== Data to use

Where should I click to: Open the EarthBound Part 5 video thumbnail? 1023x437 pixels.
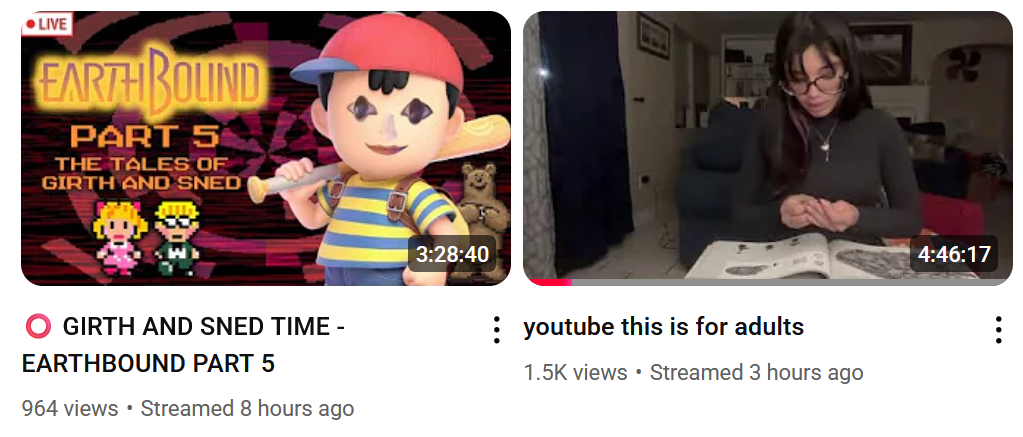point(266,149)
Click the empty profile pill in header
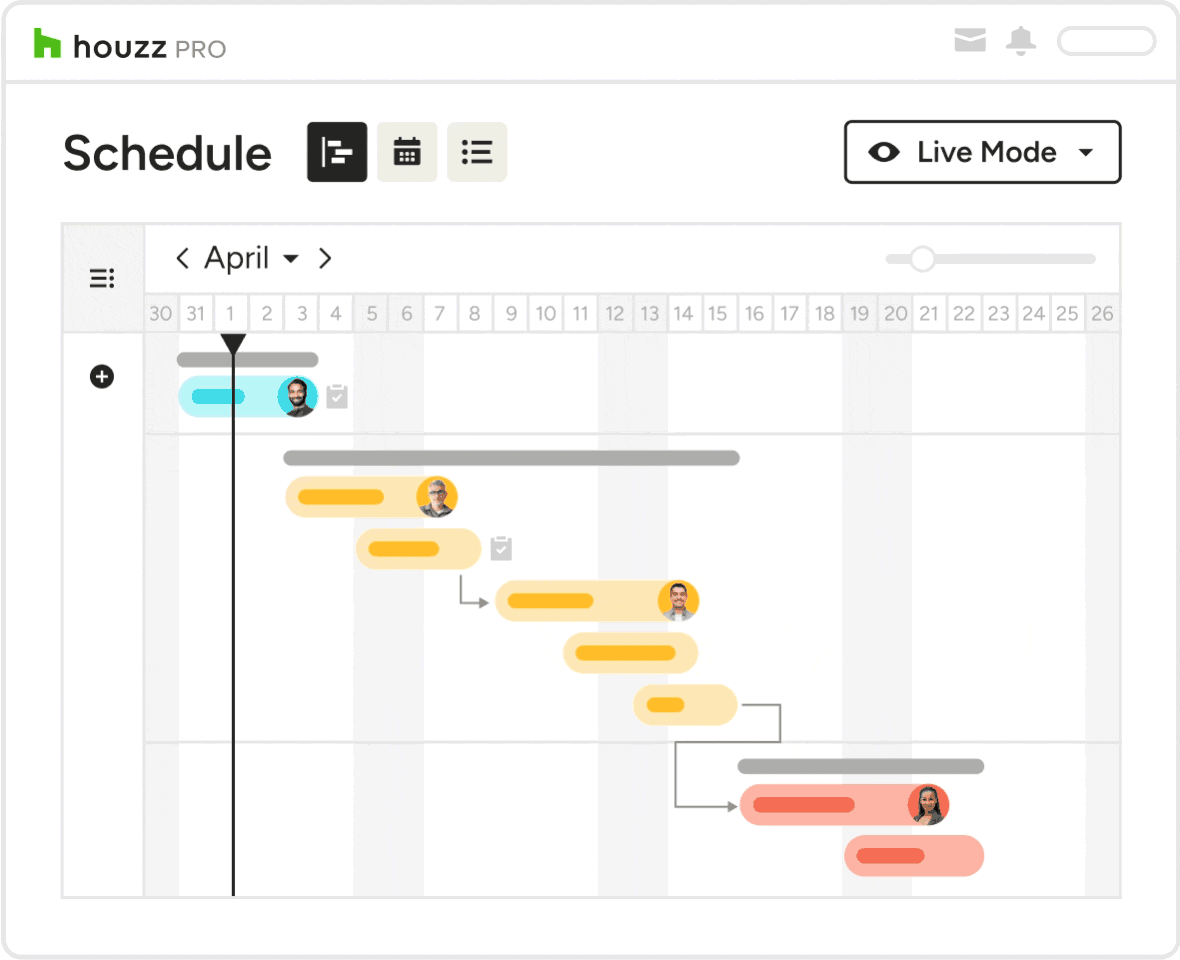1180x960 pixels. click(1106, 41)
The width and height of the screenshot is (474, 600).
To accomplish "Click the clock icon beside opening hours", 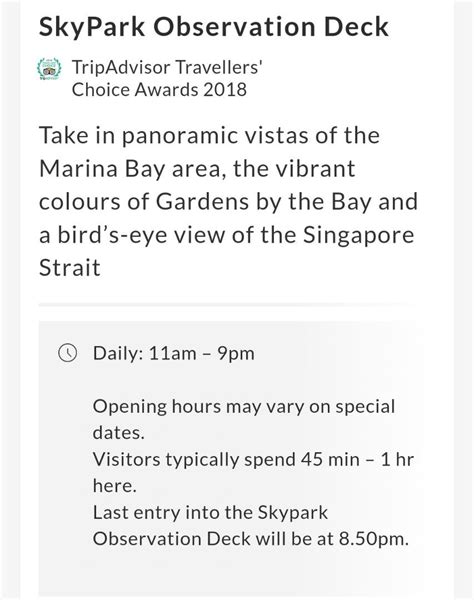I will pos(68,352).
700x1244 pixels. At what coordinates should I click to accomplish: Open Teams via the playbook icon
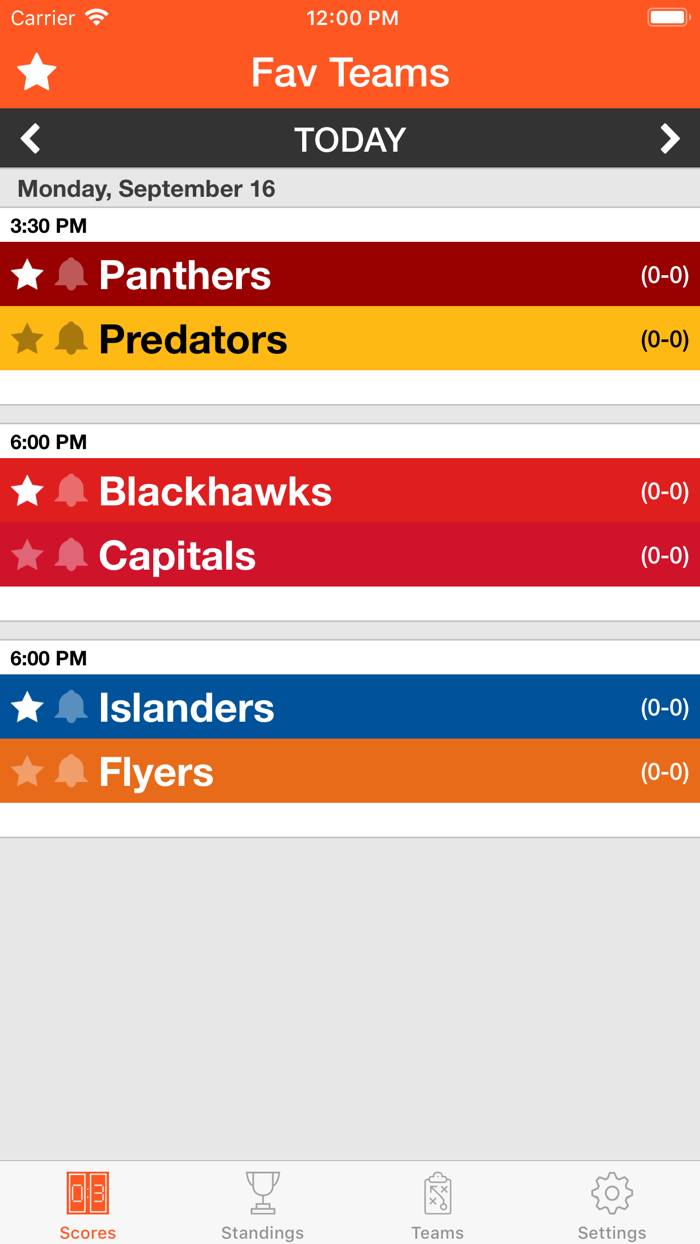[437, 1192]
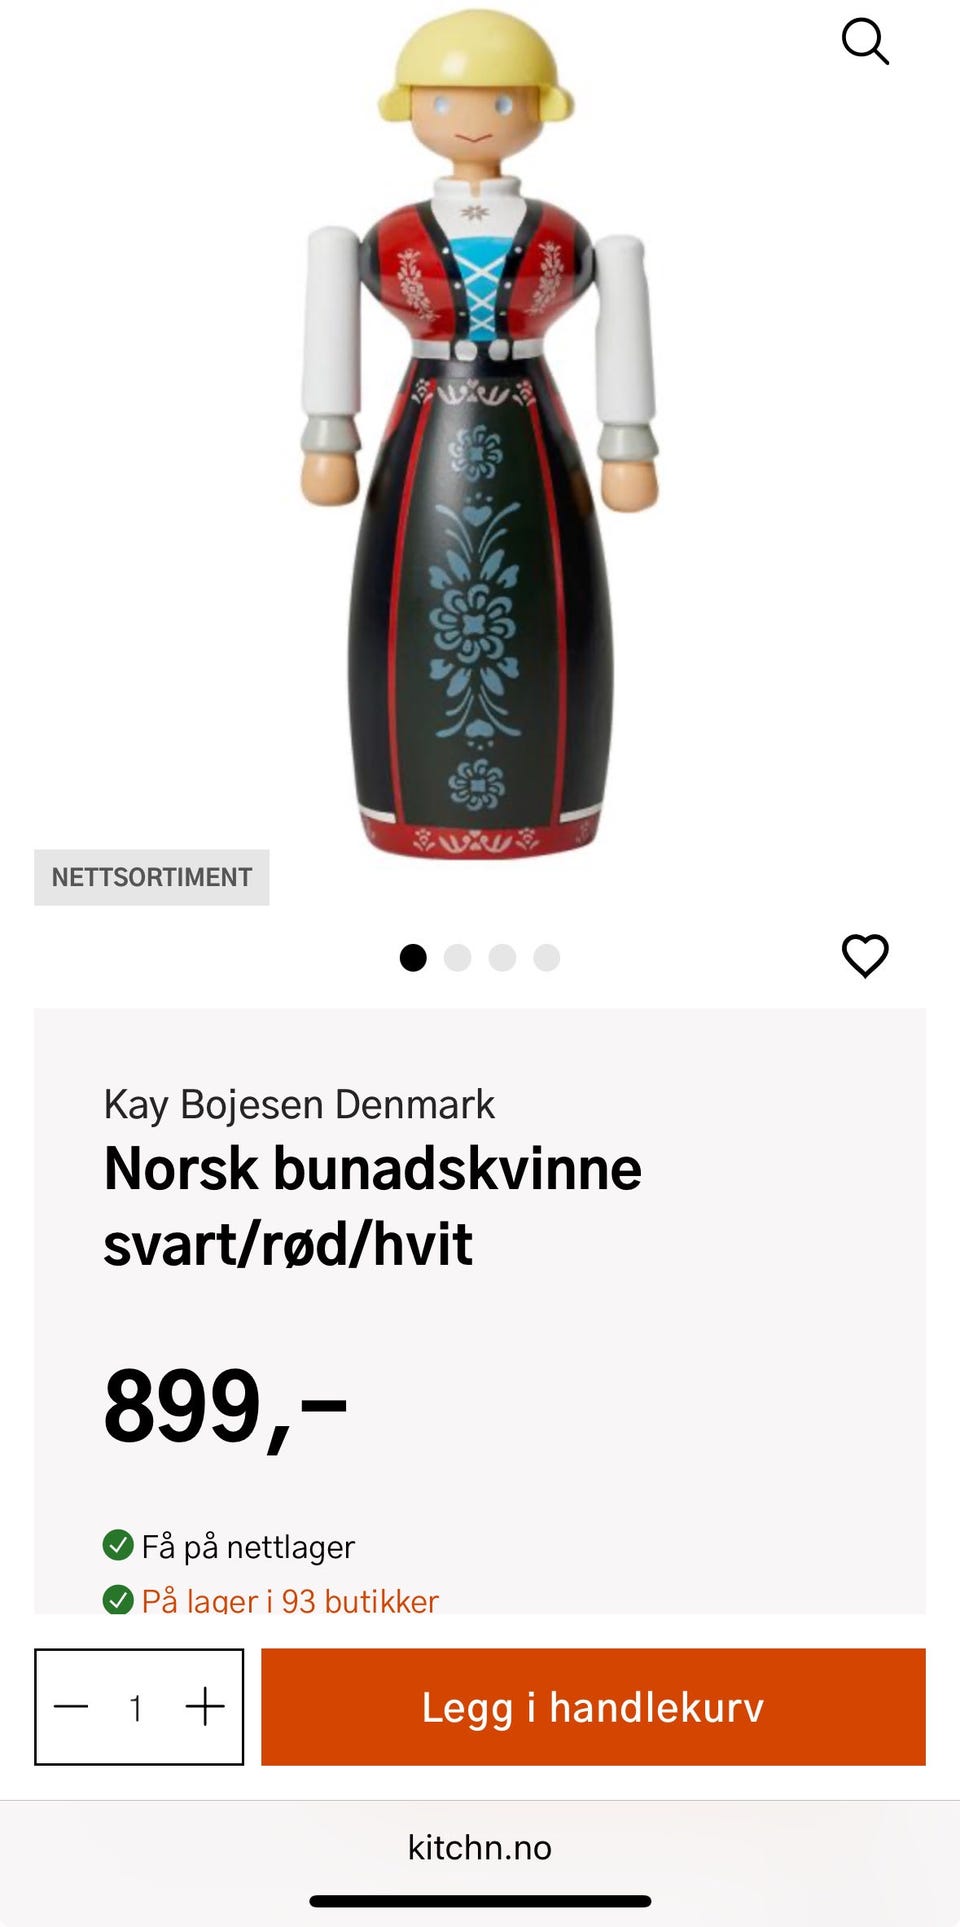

====

→ Action item
Your reply should hold only the lines running from the one with "700x1244 pixels. At" to the end of the data above, set down exactly, pictures omitted.

→ Finished task
700x1244 pixels. At what coordinates should I click to accomplish: Open Teams via the playbook icon
[437, 1192]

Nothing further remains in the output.